Container Template for SoundsRight Subnet Miners

This repository contains a contanierized version of SGMSE+ and serves as a tutorial for miners to format their models on Bittensor's SoundsRight Subnet. The branches DENOISING_16000HZ and DEREVERBERATION_16000HZ contain SGMSE fitted with the approrpriate checkpoints for denoising and dereverberation tasks at 16kHz, respectively.

This container has only been tested with Ubuntu 24.04 and CUDA 12.6. It may run on other configurations, but it is not guaranteed.

To run the container, first configure NVIDIA Container Toolkit and generate a CDI specification. Follow the instructions to download the NVIDIA Container Toolkit with Apt.

Next, follow the instructions for generating a CDI specification.

Verify that the CDI specification was done correctly with:

$ nvidia-ctk cdi list

You should see this in your output:

nvidia.com/gpu=all
nvidia.com/gpu=0

If you are running podman as root, run the following command to start the container:

Run the container with:

podman build -t modelapi . && podman run -d --device nvidia.com/gpu=all --user root --name modelapi -p 6500:6500 modelapi

Access logs with:

podman logs -f modelapi

If you are running the container rootless, there are a few more changes to make:

First, modify /etc/nvidia-container-runtime/config.toml and set the following parameters:

[nvidia-container-cli]
no-cgroups = true

[nvidia-container-runtime]
debug = "/tmp/nvidia-container-runtime.log"

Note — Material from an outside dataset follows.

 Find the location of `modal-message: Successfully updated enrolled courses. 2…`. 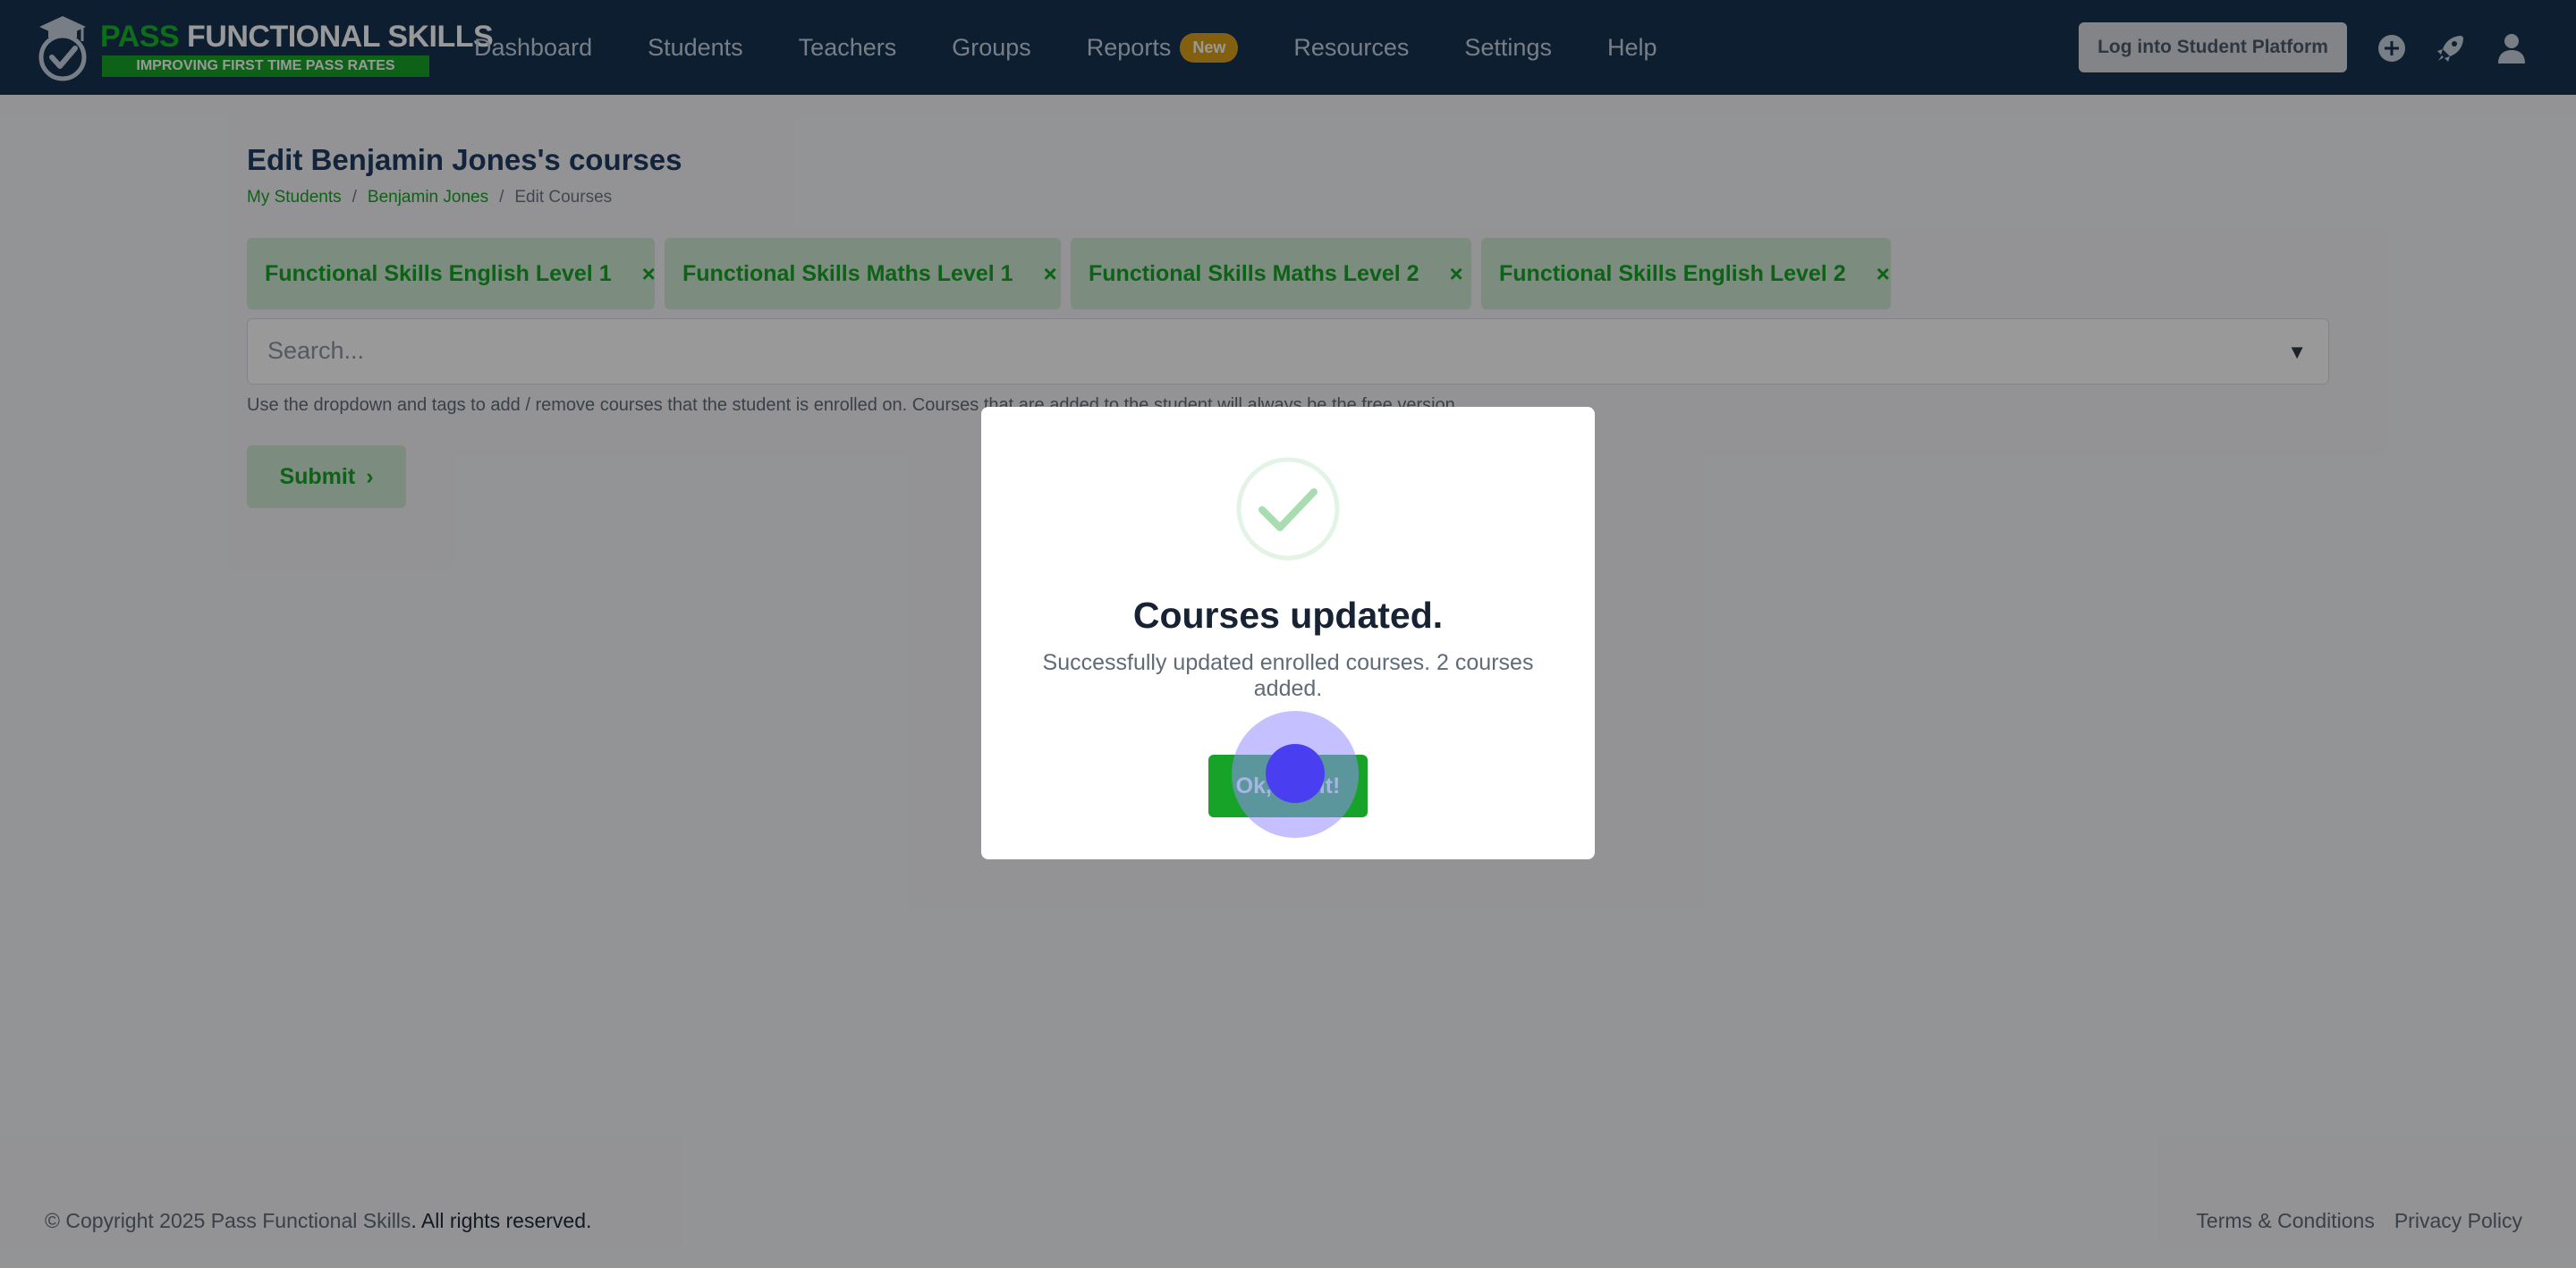

modal-message: Successfully updated enrolled courses. 2… is located at coordinates (1288, 676).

You can also run the following command to achieve the same result:

$ sudo nvidia-ctk config --set nvidia-container-cli.no-cgroups --in-place

Run the container with:

podman build -t modelapi . && podman run -d --device nvidia.com/gpu=all --volume /usr/local/cuda-12.6:/usr/local/cuda-12.6 --user 10002:10002 --name modelapi -p 6500:6500 modelapi

Access logs with:

podman logs -f modelapi

Running the container will spin up an API with the following endpoints:

/status/ : Communicates API status
/prepare/ : Download model checkpoint and initialize model
/upload-audio/ : Upload audio files, save to noisy audio directory
/enhance/ : Initialize model, enhance audio files, save to enhanced audio directory
/download-enhanced/ : Download enhanced audio files

By default the API will use host 0.0.0.0 and port 6500.

References

Welker, Simon; Richter, Julius; Gerkmann, Timo
Speech Enhancement with Score-Based Generative Models in the Complex STFT Domain.
Proceedings of Interspeech 2022, 2022, pp. 2928–2932.
DOI: 10.21437/Interspeech.2022-10653
Richter, Julius; Welker, Simon; Lemercier, Jean-Marie; Lay, Bunlong; Gerkmann, Timo
Speech Enhancement and Dereverberation with Diffusion-based Generative Models.
IEEE/ACM Transactions on Audio, Speech, and Language Processing, Vol. 31, 2023, pp. 2351–2364.
DOI: 10.1109/TASLP.2023.3285241
Richter, Julius; Wu, Yi-Chiao; Krenn, Steven; Welker, Simon; Lay, Bunlong; Watanabe, Shinjii; Richard, Alexander; Gerkmann, Timo
EARS: An Anechoic Fullband Speech Dataset Benchmarked for Speech Enhancement and Dereverberation.
Proceedings of ISCA Interspeech, 2024, pp. 4873–4877.